Profits, which jumped 15 per cent before tax from pounds 219.5m to pounds 253m, also benefited from the decision in the middle of 1995 to pull out of petrol retailing in the UK, where a vicious price war has sent profits tumbling at Burmah's former rivals. The sale of the business for pounds 83m to Frost Group was made just before the price war broke out in earnest.

Lawrence Urquhart, chairman, said: "As we enter 1996, Asia remains buoyant while South America exhibits signs of recovery. However, subdued market conditions are eveident in the developed markets of Europe and North America, although activity is forecast to pick up later in the year."

After a 17 per cent increase in earnings per share from 57.3p to 66.9p, the dividend increased 12 per cent to 36.25p.

Burmah remains dominated by its Castrol lubricants business, where profits increased by 13 per cent to pounds 204.3m. That reflected a 5 per cent volume improvement as the company continued to take share of a global market growing at only about 1 per cent a year. Although car ownership around the world is growing fast, modern vehicles use much less oil.

In Europe, flat consumer markets were offset to an extent by strong industrial demand and profits, up 17 per cent to pounds 103.4m, were also given a lift by trading up, where consumers are prepared to swap regular lubricants for higher margin synthetic products. In North America, consumer demand actually fell slightly as retailers added to the gloom by destocking.

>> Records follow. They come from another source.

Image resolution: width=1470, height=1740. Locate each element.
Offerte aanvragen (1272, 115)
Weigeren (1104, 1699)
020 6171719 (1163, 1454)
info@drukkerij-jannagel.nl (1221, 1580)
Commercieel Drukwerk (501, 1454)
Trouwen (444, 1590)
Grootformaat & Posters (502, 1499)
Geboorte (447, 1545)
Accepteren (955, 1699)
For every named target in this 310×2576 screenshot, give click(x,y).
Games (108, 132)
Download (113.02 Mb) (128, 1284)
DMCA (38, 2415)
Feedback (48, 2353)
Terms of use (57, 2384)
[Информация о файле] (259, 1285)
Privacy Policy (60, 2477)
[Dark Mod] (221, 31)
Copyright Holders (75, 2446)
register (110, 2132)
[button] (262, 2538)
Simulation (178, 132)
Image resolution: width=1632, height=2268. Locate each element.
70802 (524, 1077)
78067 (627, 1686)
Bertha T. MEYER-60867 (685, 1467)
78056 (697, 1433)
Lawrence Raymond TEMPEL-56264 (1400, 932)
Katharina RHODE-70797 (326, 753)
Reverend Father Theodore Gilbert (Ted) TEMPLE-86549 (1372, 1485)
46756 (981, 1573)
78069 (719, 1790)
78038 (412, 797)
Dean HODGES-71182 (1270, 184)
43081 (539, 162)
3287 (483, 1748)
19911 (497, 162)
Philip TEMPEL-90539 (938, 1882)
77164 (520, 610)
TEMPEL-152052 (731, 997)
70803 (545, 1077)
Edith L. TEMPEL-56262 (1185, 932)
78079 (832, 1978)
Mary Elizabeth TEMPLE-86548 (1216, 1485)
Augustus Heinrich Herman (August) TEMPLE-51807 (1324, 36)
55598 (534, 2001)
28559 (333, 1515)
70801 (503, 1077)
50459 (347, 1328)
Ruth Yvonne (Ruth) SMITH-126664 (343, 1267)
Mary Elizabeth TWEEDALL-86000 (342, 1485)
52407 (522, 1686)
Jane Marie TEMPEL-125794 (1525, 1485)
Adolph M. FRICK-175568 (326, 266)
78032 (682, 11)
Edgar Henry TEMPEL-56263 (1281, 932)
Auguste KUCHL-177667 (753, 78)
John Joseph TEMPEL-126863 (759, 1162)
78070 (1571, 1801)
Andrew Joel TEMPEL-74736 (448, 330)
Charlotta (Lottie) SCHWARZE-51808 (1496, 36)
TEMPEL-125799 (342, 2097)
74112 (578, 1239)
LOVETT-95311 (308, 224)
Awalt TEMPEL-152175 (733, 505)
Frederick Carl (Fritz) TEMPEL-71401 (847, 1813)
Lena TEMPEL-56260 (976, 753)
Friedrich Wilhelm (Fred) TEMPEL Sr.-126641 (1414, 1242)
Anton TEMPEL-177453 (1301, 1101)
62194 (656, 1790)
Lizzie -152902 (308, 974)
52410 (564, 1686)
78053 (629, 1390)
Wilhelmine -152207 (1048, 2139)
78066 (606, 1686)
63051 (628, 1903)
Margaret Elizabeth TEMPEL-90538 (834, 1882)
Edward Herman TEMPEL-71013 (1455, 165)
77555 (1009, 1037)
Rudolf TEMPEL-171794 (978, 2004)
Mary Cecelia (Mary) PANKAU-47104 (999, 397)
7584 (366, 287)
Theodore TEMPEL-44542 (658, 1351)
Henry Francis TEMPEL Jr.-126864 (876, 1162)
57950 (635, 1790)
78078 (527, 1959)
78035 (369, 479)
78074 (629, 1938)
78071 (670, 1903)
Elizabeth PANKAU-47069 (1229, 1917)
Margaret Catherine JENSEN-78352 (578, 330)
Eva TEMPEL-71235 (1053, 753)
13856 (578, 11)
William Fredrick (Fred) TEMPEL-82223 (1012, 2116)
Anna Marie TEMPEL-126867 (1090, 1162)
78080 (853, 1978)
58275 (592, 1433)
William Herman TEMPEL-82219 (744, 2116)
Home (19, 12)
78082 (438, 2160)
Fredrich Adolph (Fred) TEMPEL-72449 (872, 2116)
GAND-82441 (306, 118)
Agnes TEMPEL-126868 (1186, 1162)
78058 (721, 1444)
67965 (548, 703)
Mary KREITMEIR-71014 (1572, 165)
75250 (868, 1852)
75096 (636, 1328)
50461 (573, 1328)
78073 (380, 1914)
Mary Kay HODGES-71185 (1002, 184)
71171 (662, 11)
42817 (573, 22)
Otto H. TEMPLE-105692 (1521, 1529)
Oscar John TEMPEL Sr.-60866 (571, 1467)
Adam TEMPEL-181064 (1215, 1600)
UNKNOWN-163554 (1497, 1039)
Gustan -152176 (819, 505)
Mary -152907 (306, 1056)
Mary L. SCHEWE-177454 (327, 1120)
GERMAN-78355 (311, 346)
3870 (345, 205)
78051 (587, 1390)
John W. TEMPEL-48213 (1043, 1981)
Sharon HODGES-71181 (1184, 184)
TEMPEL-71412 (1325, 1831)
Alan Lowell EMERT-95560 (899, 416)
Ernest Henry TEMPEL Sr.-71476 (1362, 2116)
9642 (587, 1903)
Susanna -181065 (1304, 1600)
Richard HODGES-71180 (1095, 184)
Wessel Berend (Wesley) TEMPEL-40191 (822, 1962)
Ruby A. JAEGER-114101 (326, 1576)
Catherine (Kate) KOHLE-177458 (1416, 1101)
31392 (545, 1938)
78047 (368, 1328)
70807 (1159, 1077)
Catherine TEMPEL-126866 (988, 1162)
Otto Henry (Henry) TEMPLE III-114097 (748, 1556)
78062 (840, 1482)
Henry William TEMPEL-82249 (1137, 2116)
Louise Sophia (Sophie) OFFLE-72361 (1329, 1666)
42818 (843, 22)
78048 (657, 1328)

The Asian story remains bright, however, with profits up 14 per cent to pounds 70.9m. Reflecting the importance of the region, which is expected to overtake Europe in volume terms soon, the Far East management has been relocated from Swindon to Hong Kong at a cost of pounds 2m.

The other main bright spotcame from the formerly troubled chemicals arm, where profits jumped 28 per cent to pounds 62.4m after a particularly strong first half carried the division through a progressively difficult year. The group's target return on sales of 10 per cent was almost matched with an underlying margin of 9 per cent achieved.